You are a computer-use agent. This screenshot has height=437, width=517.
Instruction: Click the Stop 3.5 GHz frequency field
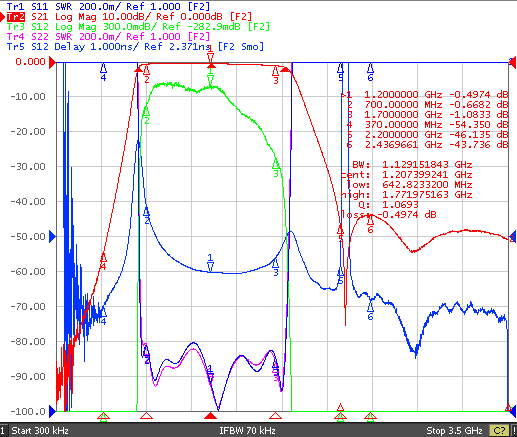click(454, 431)
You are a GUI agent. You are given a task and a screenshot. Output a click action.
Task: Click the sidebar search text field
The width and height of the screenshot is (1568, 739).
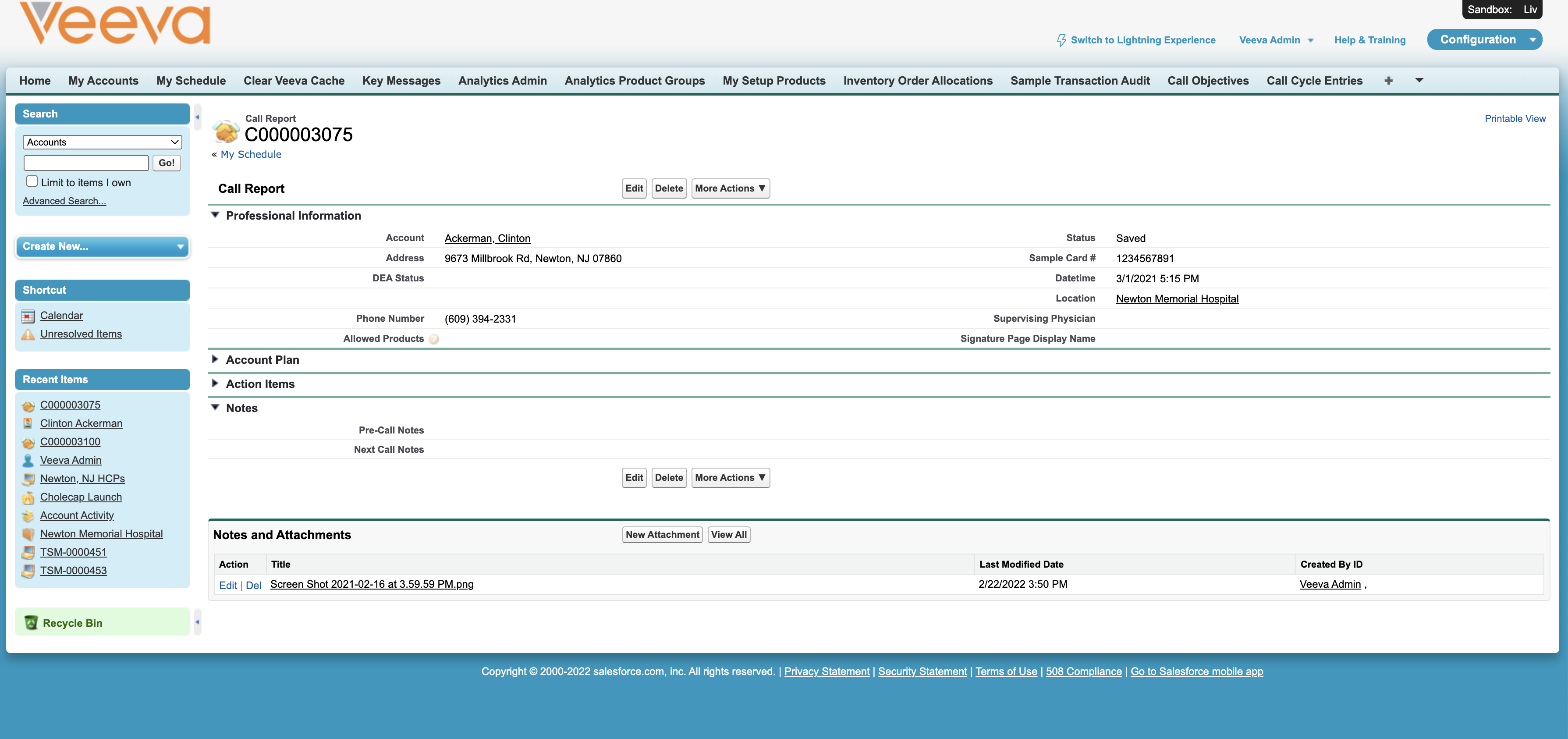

- [Problem]: Format every line of the listing above as a numbered list, omitting blank lines and the pictures.

- [Expected answer]:
1. You are a computer-use agent. This screenshot has height=437, width=517.
2. Instruction: Click the Stop 3.5 GHz frequency field
3. click(454, 431)
4. You are a GUI agent. You are given a task and a screenshot. Output a click action.
5. Task: Click the sidebar search text field
6. The width and height of the screenshot is (1568, 739).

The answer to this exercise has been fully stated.